Getting to the core: it’s not possible in a few days. In Balujhuri was rather a sense of a beginning – an alien country, a new culture – the learning from scratch. It’s fascinating. It’s been a long time since I felt that in Bangladesh.

Under the moon I wondered. In that rights-based way in which the westerners think, were Mandi women actually more empowered than their western counterparts? Could the global centre of their feminist achievement actually be Balujhuri?

Bishwanath makes tea.

As the night wore on towards dawn I largely gave up chair moving. There really was no breeze. I tried to sleep once or twice but ended up back in the yard. I realised that intellectually I was like the cows when they’d just entered the barn. It was a smoky vision of Mandi culture I had and only one example.

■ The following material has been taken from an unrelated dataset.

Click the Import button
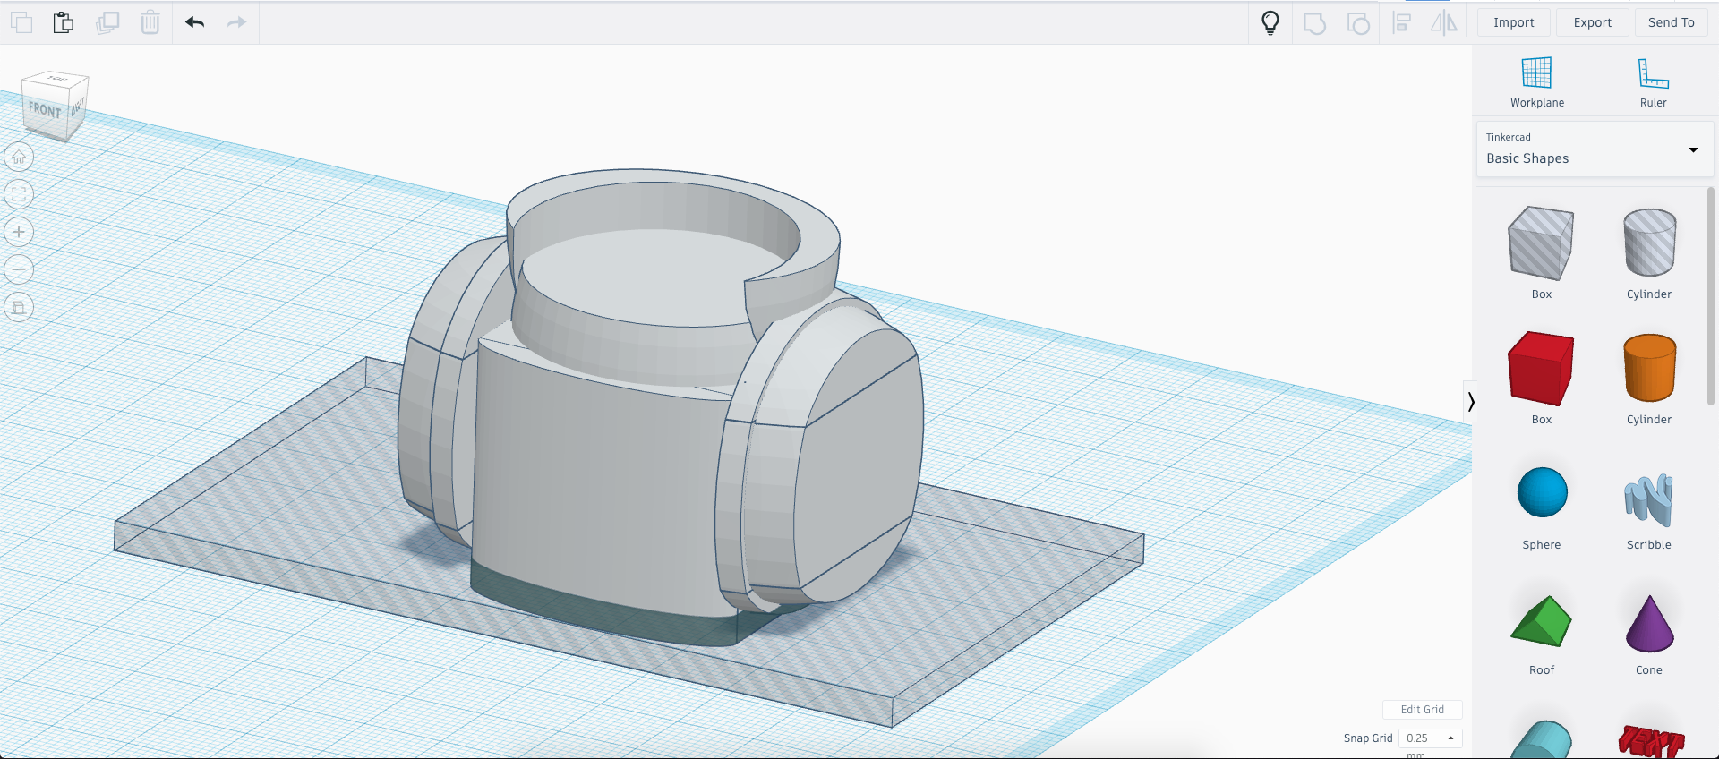This screenshot has width=1719, height=759. pos(1513,22)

But I could imagine how popular an experience in Balujhuri would be for tourists, especially western tourists: how appealing a home stay would be. It hardly seemed the Mandi would ever be overwhelmed, either, as ethnic minorities can be when too many strangers arrive. Mandis are flexible, adaptable and in their identities, strong. So it seemed. Westerners would want to know more like I wanted to know more.

I’m not sure who was more pleased with the first morning light when it came, me or the unnamed dog. But as I marvelled – with a sneaky Bengali smile inside – at watching Biswanath sweep every inch of that yard, brush away the charcoal and clean out the cow shed, there was something else I knew. We still have a lot to learn from each other. Yes, we do.

Bishwanath Marak and Fate Moni Sangma: their lives just seemed so balanced.

We still have a lot to learn from each other. Yes, we do.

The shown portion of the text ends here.